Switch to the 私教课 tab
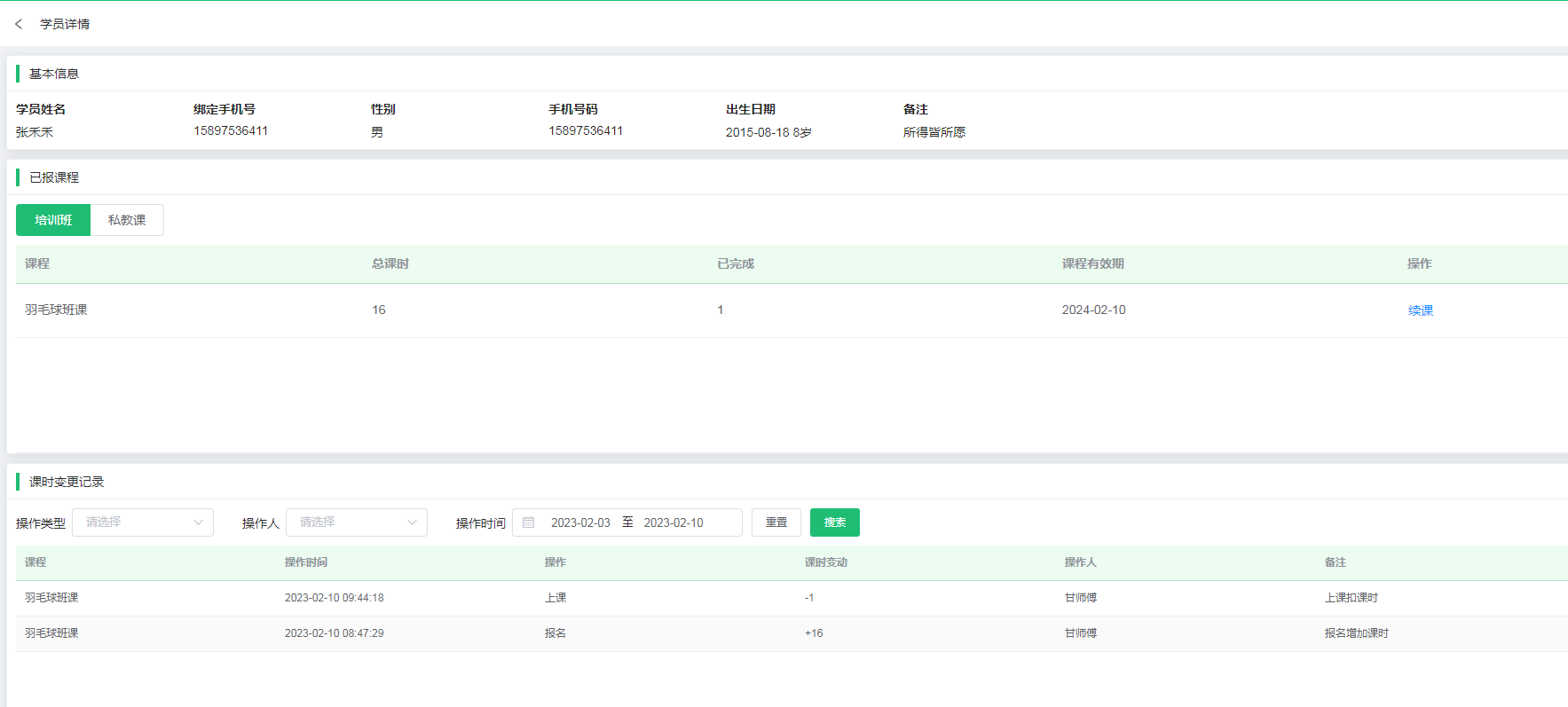The height and width of the screenshot is (707, 1568). (127, 220)
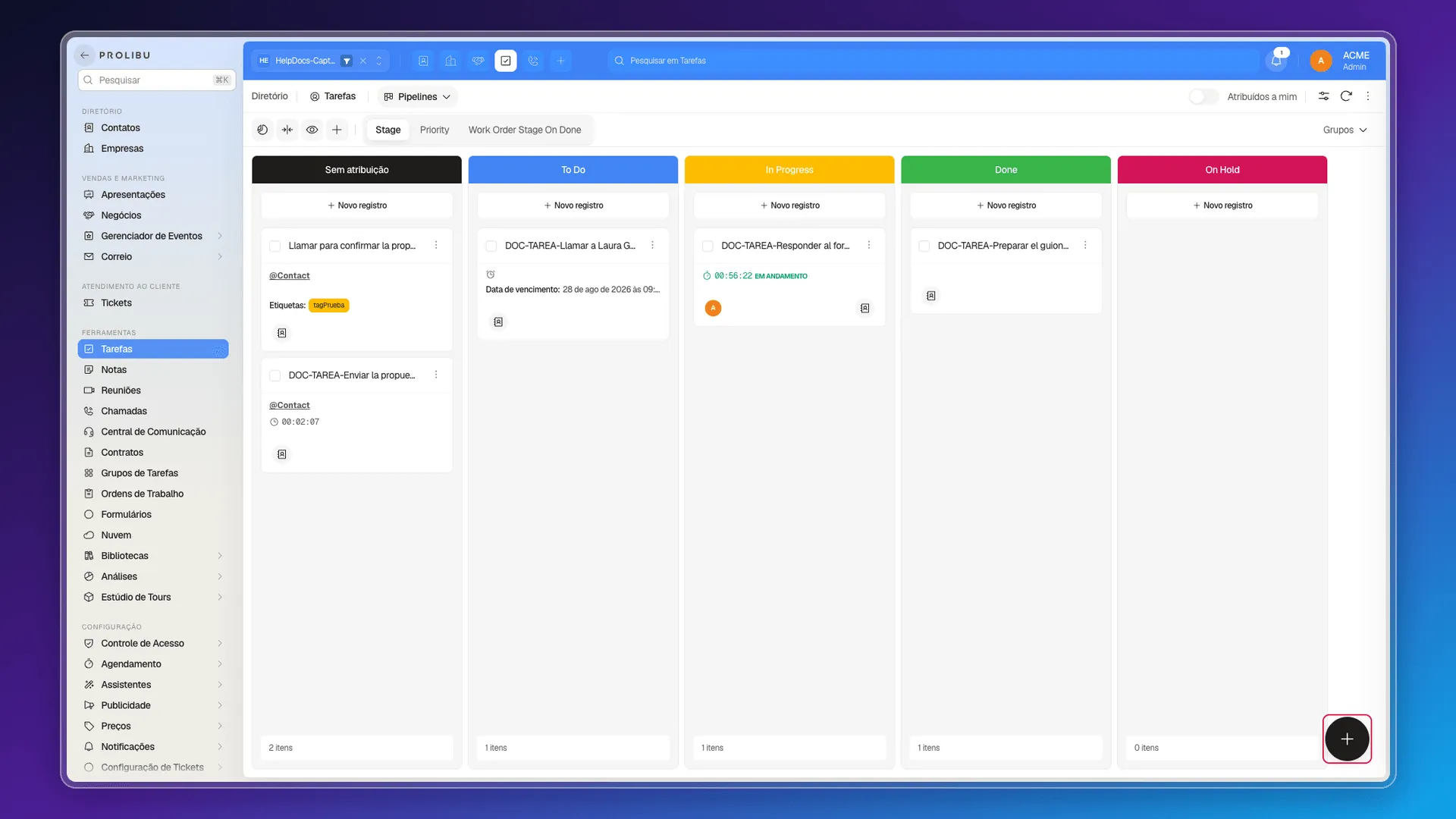Click the notifications bell icon

click(1276, 61)
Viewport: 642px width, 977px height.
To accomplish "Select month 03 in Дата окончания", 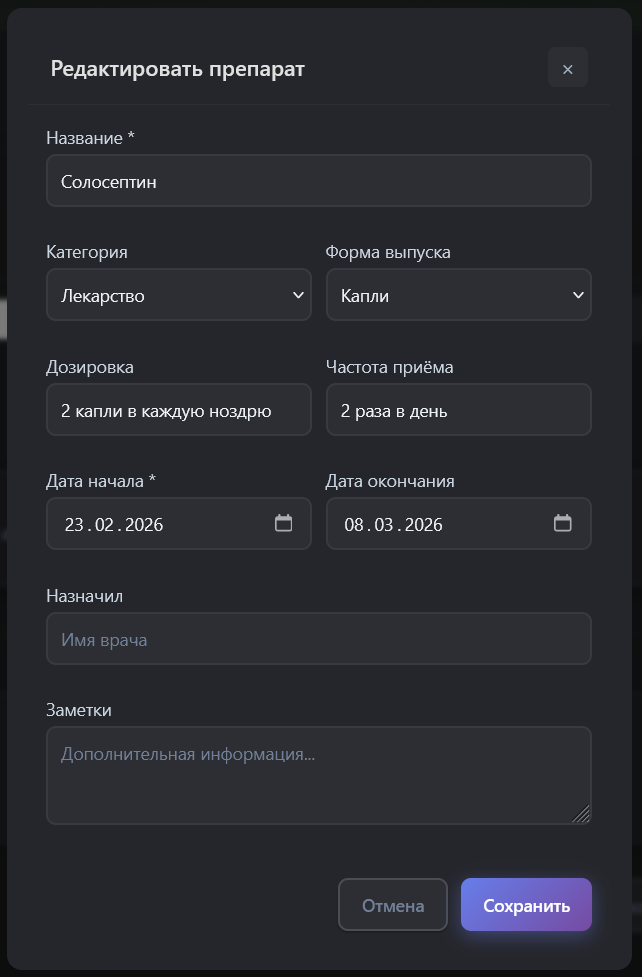I will point(386,525).
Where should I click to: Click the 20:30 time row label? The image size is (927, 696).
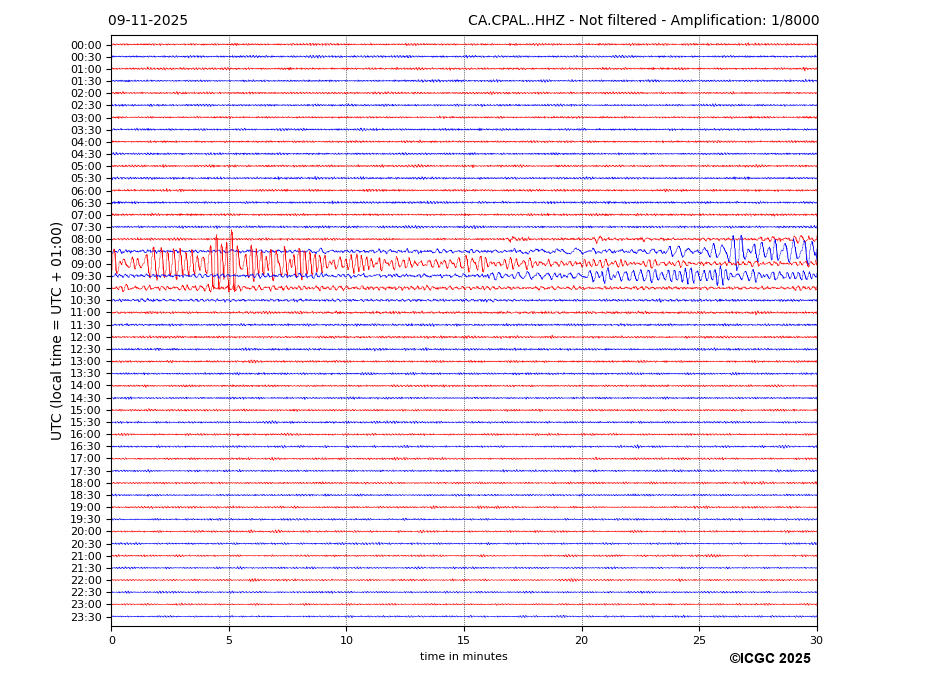point(86,544)
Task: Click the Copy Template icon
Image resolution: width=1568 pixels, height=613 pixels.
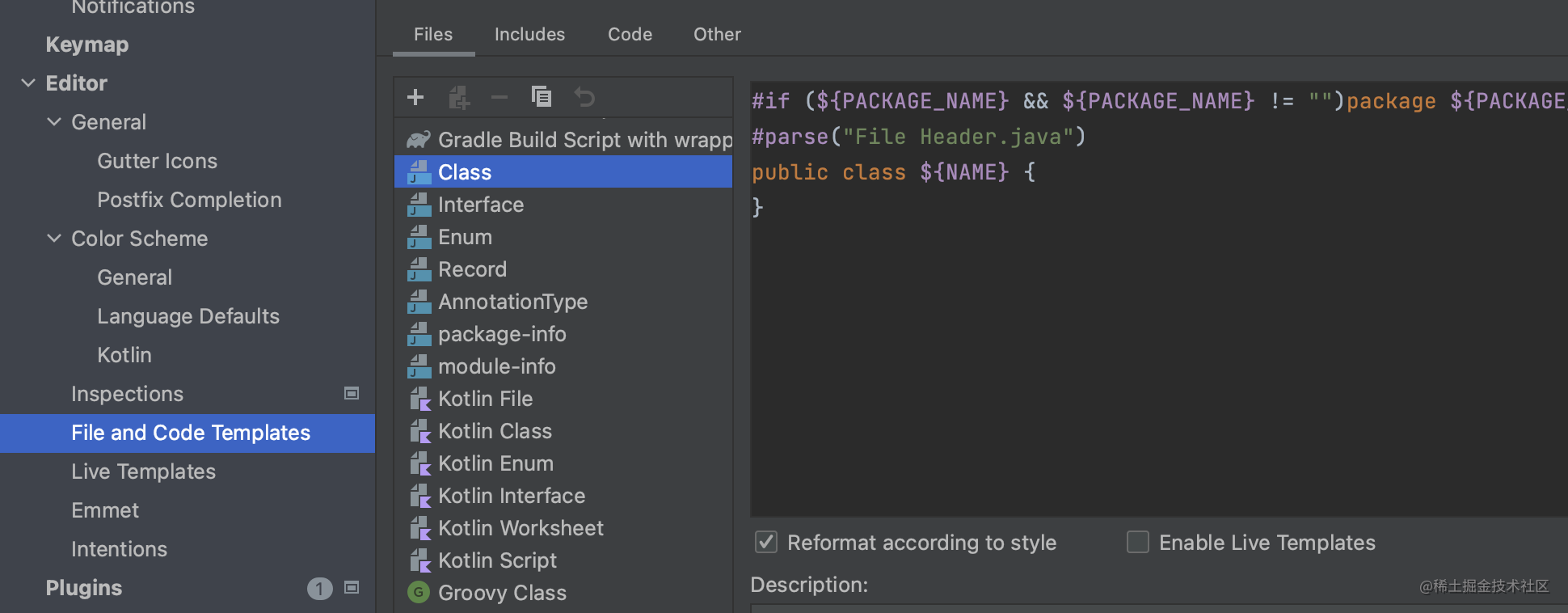Action: [542, 97]
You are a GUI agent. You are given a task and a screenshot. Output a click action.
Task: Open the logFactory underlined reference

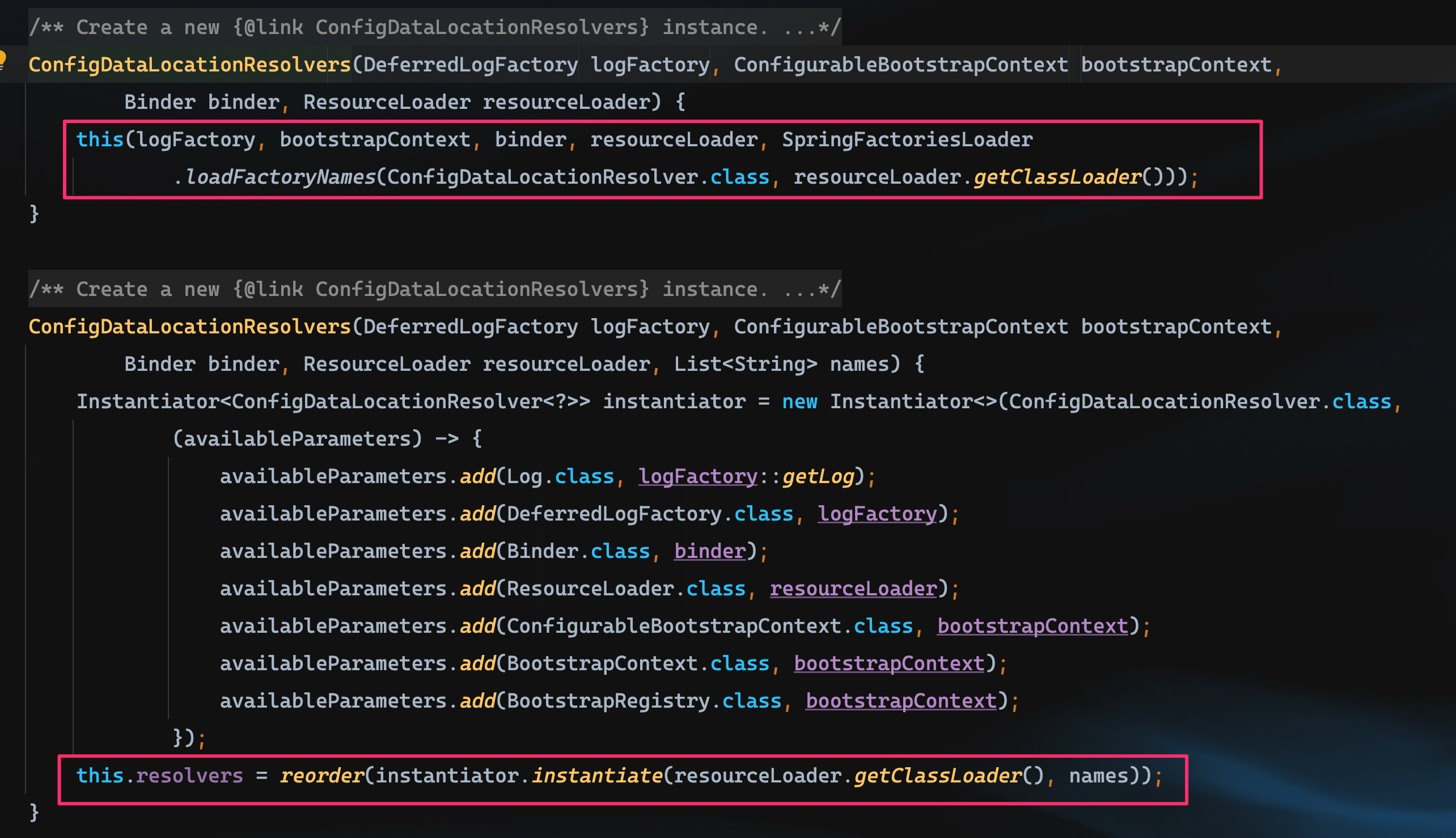tap(697, 476)
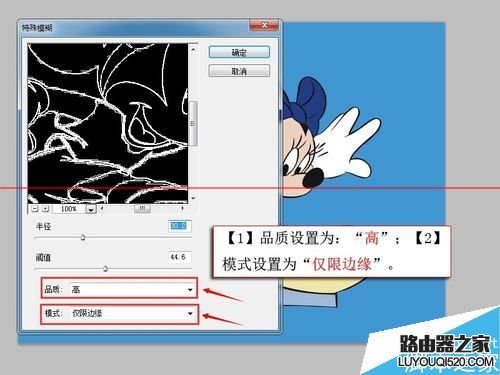Screen dimensions: 500x375
Task: Close the 特殊模糊 dialog
Action: 264,26
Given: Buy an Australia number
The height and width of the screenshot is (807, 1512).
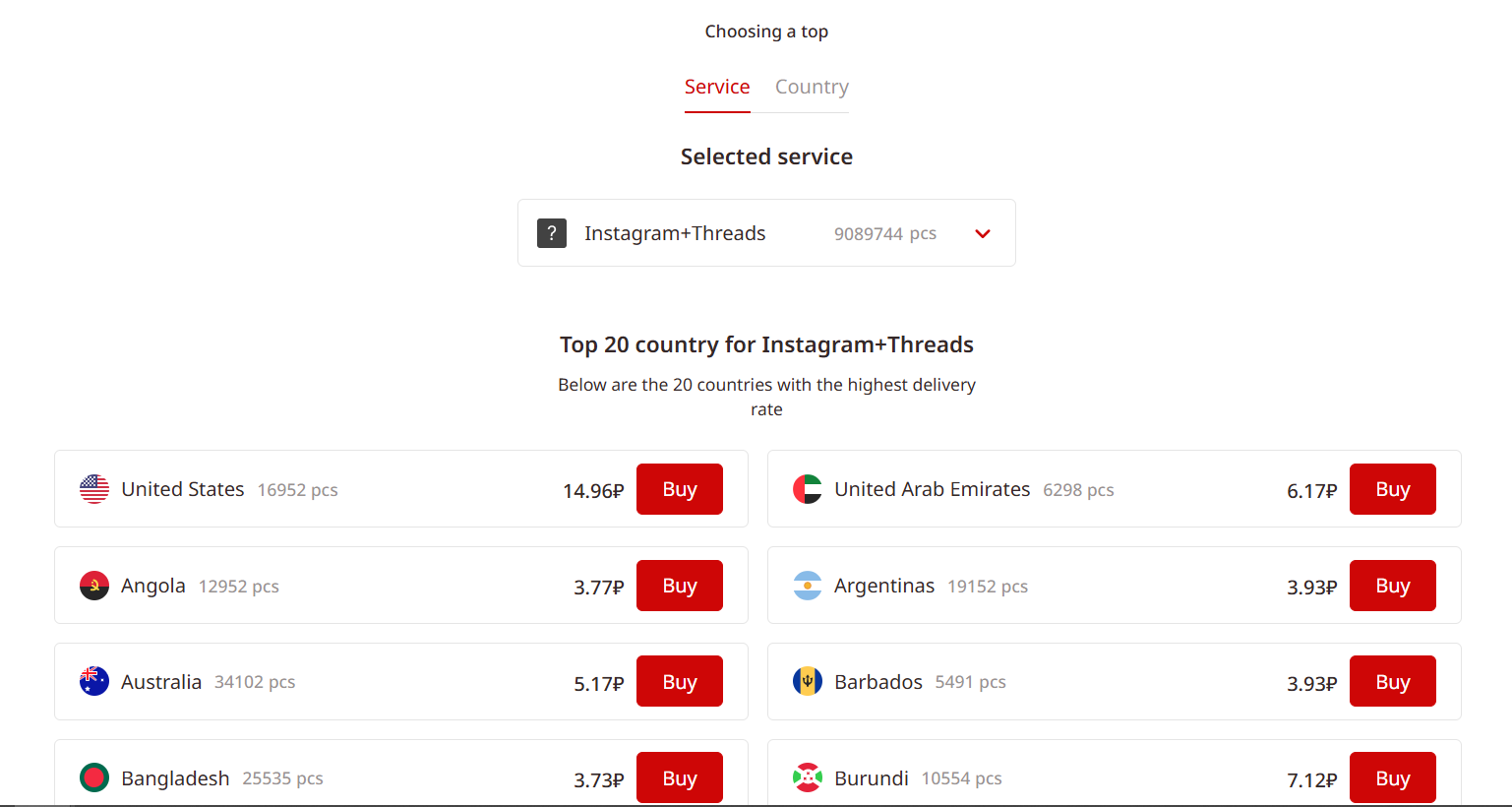Looking at the screenshot, I should point(680,681).
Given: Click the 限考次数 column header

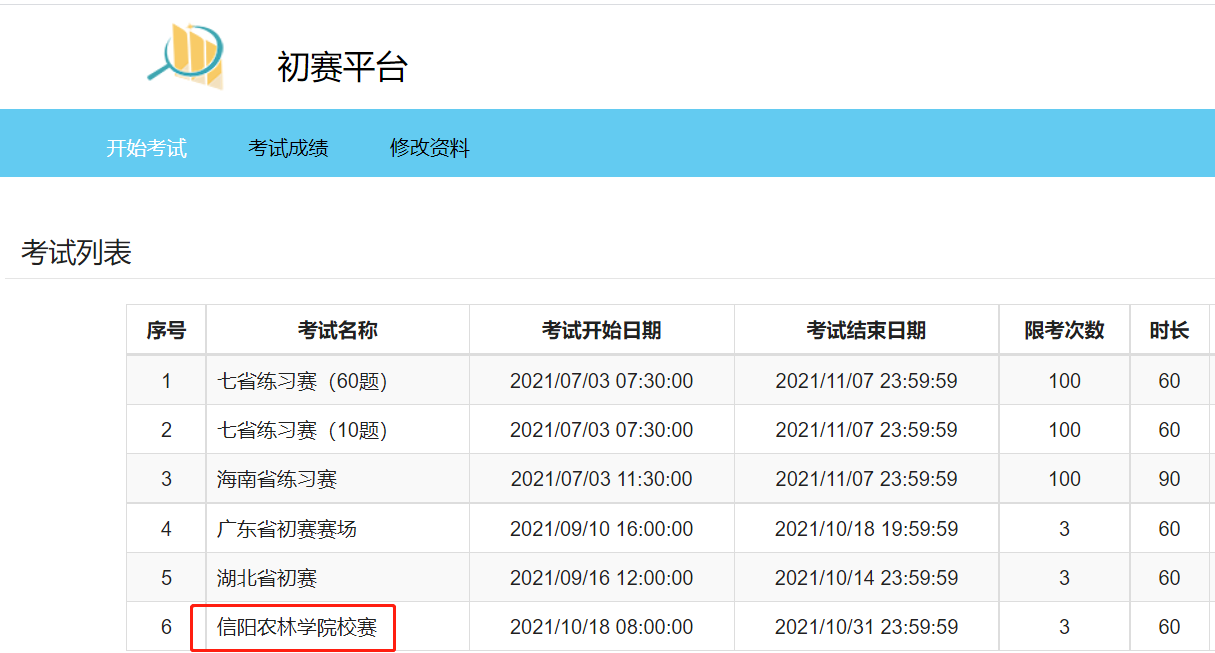Looking at the screenshot, I should click(x=1064, y=330).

:: Co zrobić ::
Przepisz bez zmian wiersze materiału, zaczynając od wiersza zawierającego „Where should I”, a kończąc na wierszu zawierającym „Action: 264,26”, łącznie z oboma. Obrazy pomiń w odpowiedzi.

:: Rozwiązanie zadania ::
Where should I click to: Click the 20:30 time row label? The image size is (927, 696).
point(86,544)
Task: Click the Copy Template icon
Image resolution: width=1568 pixels, height=613 pixels.
Action: [542, 97]
You are a GUI agent. You are given a task and a screenshot. Output a click action.
Task: Open the logFactory underlined reference

tap(697, 476)
Screen dimensions: 500x375
Task: Close the 特殊模糊 dialog
Action: 264,26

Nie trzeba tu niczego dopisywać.